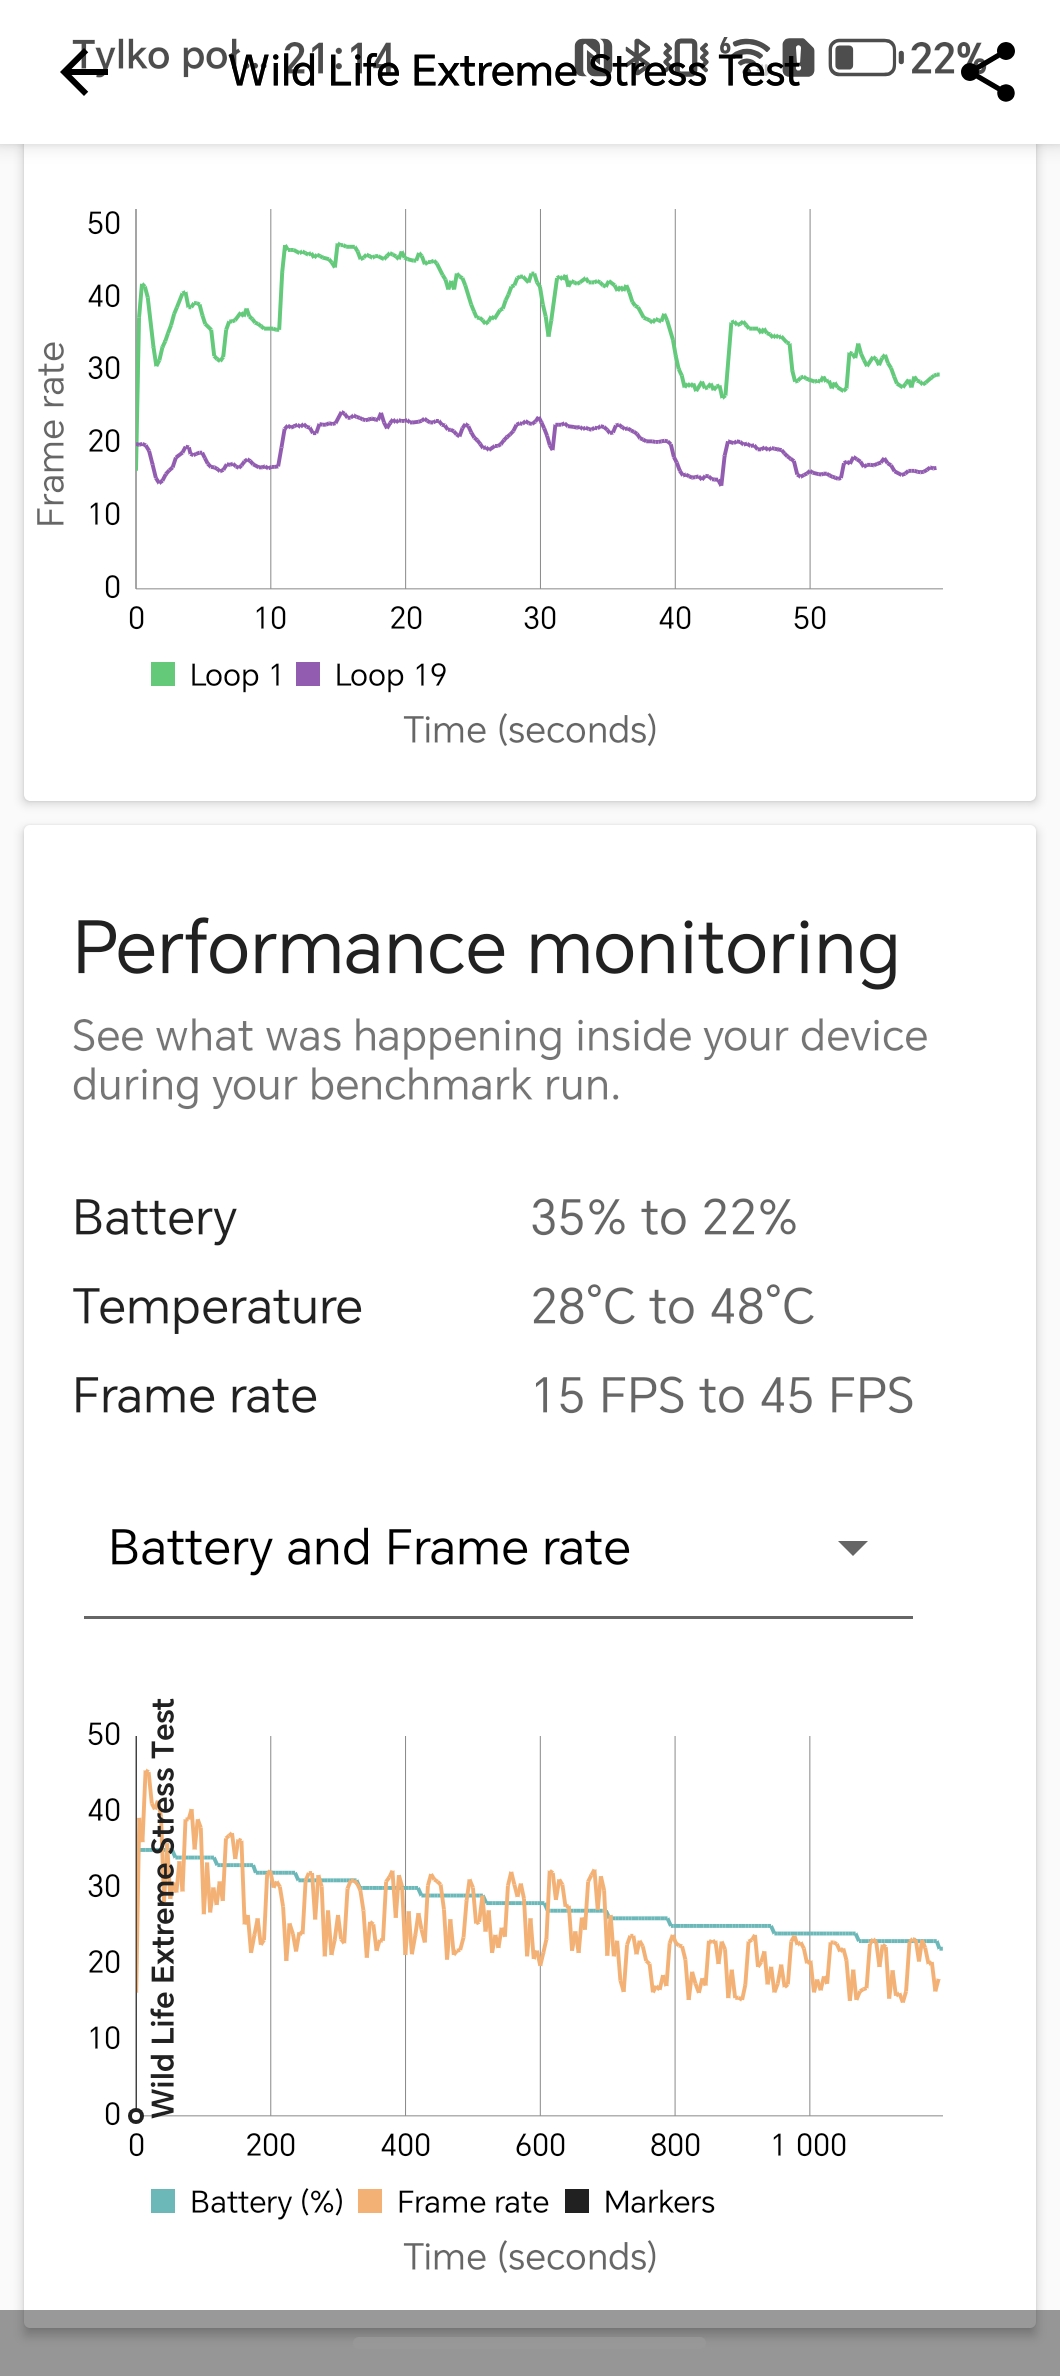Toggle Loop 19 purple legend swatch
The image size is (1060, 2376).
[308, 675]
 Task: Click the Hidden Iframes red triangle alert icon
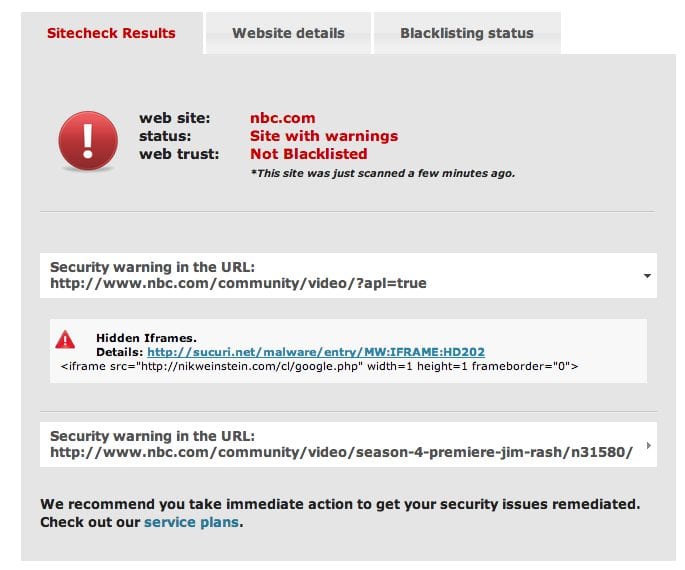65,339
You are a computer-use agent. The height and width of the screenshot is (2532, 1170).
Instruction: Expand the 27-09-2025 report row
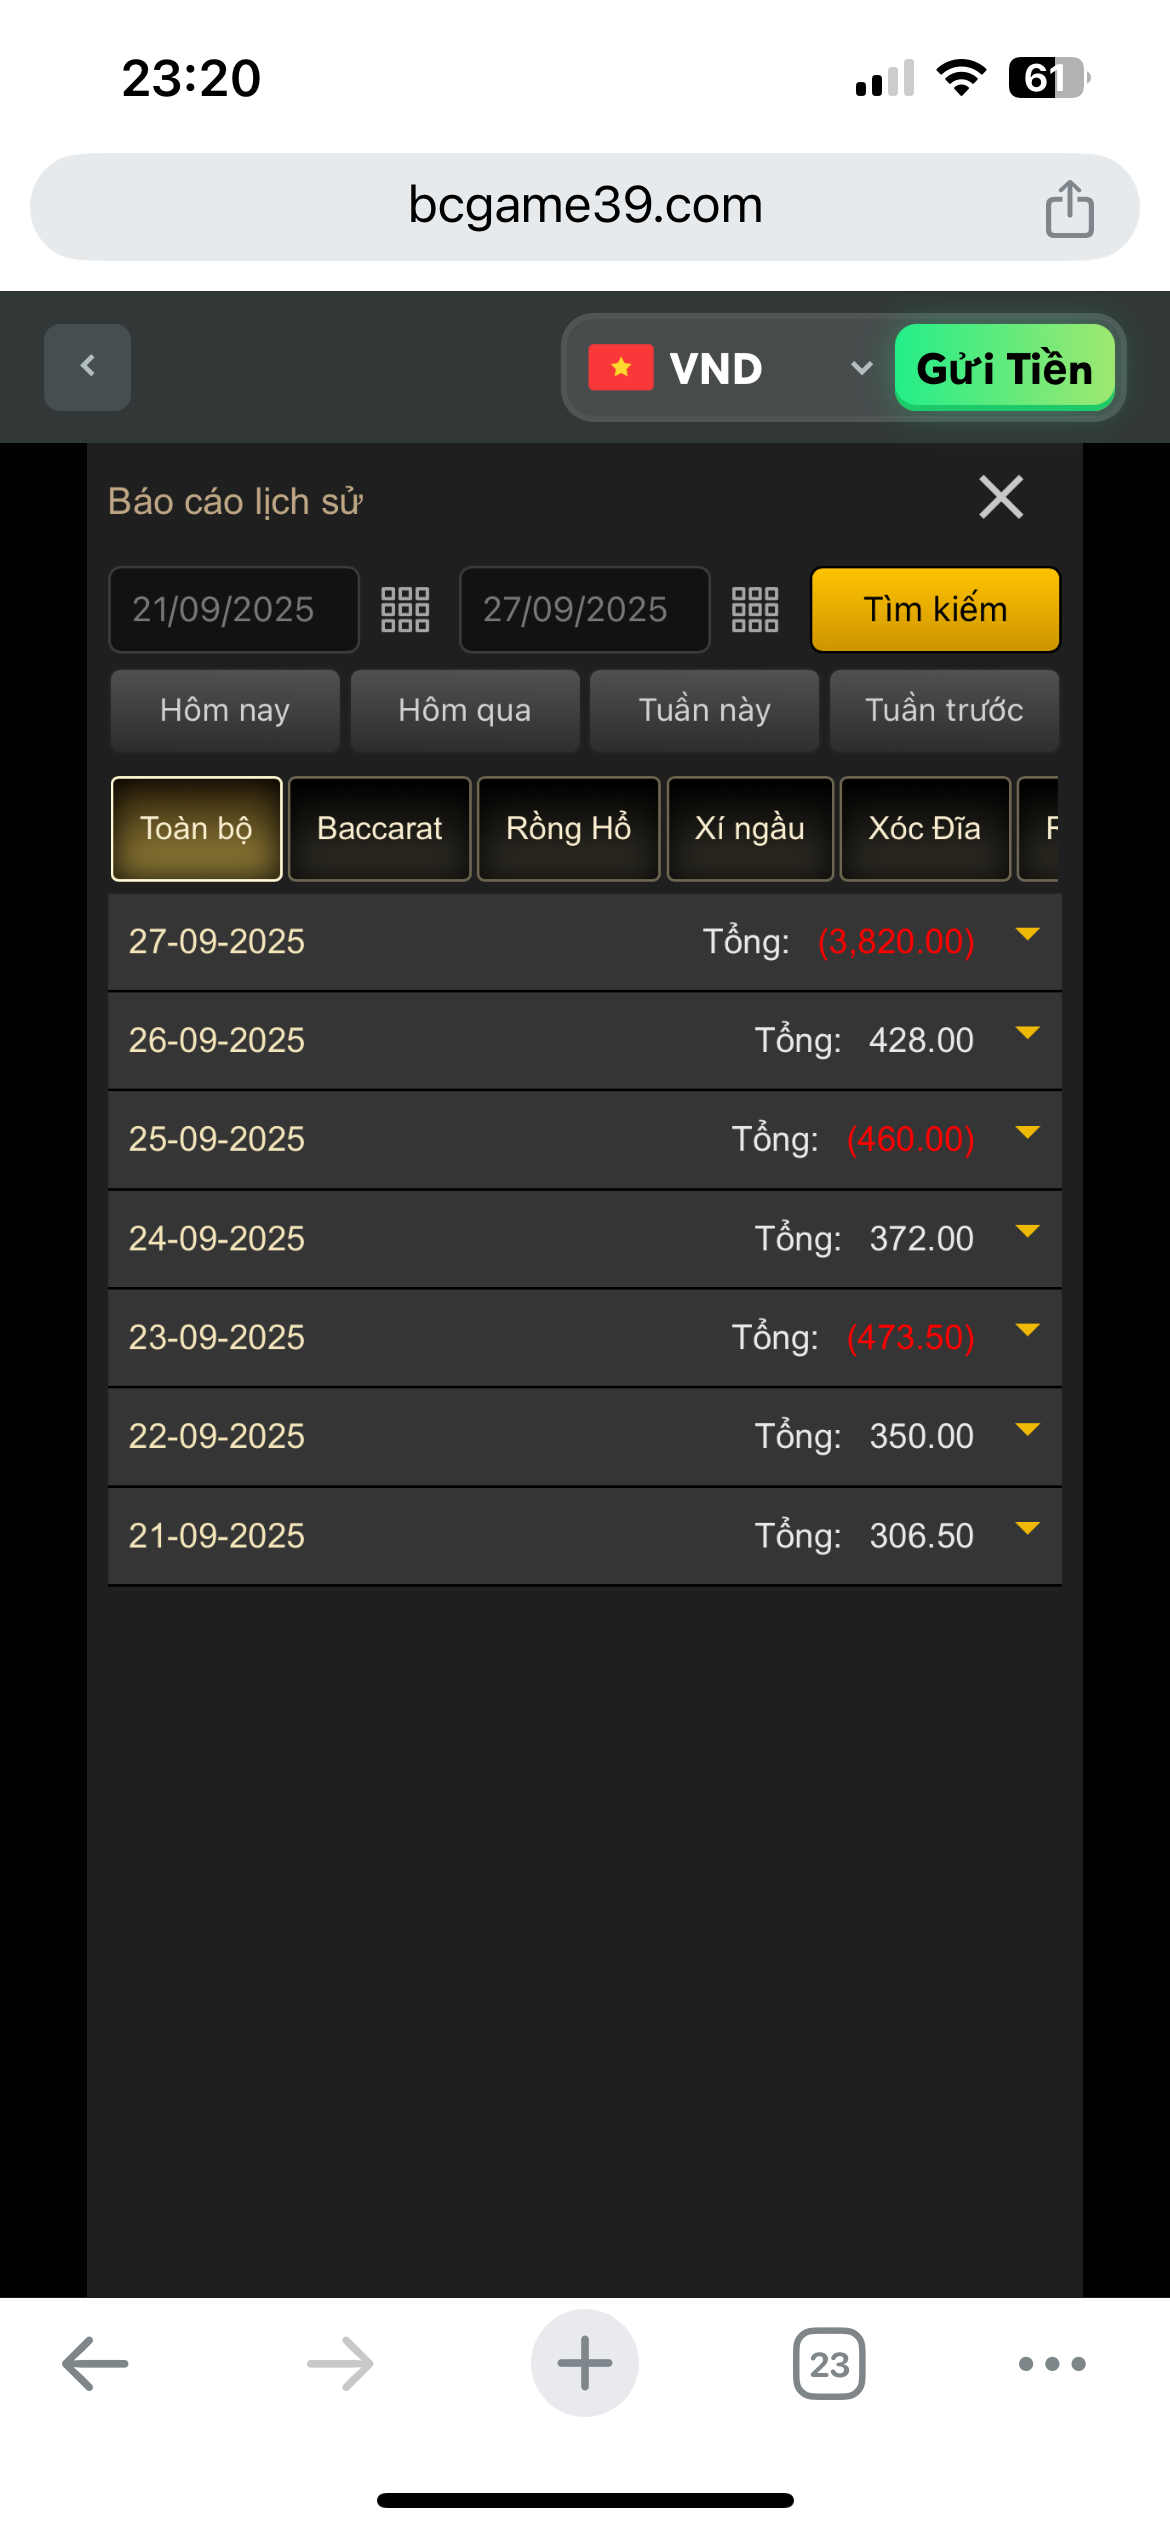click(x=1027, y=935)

——

What the exercise asks:
Could you repeat word for word only the lines from the one that contains "You are a computer-use" through the end of the listing, leaving out the pictures?

Your solution:
You are a computer-use agent. The height and width of the screenshot is (2532, 1170).
Instruction: Expand the 27-09-2025 report row
click(x=1027, y=935)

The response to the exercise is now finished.